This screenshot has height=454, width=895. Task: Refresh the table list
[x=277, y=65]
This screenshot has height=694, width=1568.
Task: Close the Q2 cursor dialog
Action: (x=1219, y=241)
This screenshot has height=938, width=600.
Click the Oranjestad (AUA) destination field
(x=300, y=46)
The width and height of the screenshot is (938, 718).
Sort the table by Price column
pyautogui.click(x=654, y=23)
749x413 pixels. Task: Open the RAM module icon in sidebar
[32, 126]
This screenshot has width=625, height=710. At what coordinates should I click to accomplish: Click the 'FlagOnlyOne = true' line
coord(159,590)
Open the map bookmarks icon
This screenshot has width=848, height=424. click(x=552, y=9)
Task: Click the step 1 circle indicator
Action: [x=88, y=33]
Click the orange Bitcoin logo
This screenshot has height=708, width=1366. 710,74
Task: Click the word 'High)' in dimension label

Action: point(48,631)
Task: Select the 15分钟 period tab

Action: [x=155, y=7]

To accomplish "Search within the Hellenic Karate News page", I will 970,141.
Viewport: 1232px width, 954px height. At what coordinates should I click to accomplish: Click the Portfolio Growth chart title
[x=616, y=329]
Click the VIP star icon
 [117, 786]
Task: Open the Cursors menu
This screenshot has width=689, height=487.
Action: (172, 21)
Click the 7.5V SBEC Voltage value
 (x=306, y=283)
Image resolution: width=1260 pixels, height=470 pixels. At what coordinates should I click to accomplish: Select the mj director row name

* * *

> _WORK REQUEST_: Your response must consist of all the records, retyped exactly.

> _FINAL ANSWER_:
This screenshot has height=454, width=895. Task: Refresh the table list
[x=277, y=65]
This screenshot has height=694, width=1568.
Task: Close the Q2 cursor dialog
Action: (x=1219, y=241)
This screenshot has height=938, width=600.
Click the Oranjestad (AUA) destination field
(x=300, y=46)
The width and height of the screenshot is (938, 718).
Sort the table by Price column
pyautogui.click(x=654, y=23)
749x413 pixels. Task: Open the RAM module icon in sidebar
[32, 126]
This screenshot has width=625, height=710. At what coordinates should I click to accomplish: Click the 'FlagOnlyOne = true' line
coord(159,590)
Open the map bookmarks icon
This screenshot has width=848, height=424. click(x=552, y=9)
Task: Click the step 1 circle indicator
Action: [x=88, y=33]
Click the orange Bitcoin logo
This screenshot has height=708, width=1366. 710,74
Task: Click the word 'High)' in dimension label

Action: point(48,631)
Task: Select the 15分钟 period tab

Action: [x=155, y=7]

To accomplish "Search within the Hellenic Karate News page", I will 970,141.
Viewport: 1232px width, 954px height. At what coordinates should I click to accomplish: Click the Portfolio Growth chart title
[x=616, y=329]
Click the VIP star icon
 [117, 786]
Task: Open the Cursors menu
This screenshot has width=689, height=487.
Action: (172, 21)
Click the 7.5V SBEC Voltage value
 (x=306, y=283)
Image resolution: width=1260 pixels, height=470 pixels. At what coordinates should I click to accomplish: Select the mj director row name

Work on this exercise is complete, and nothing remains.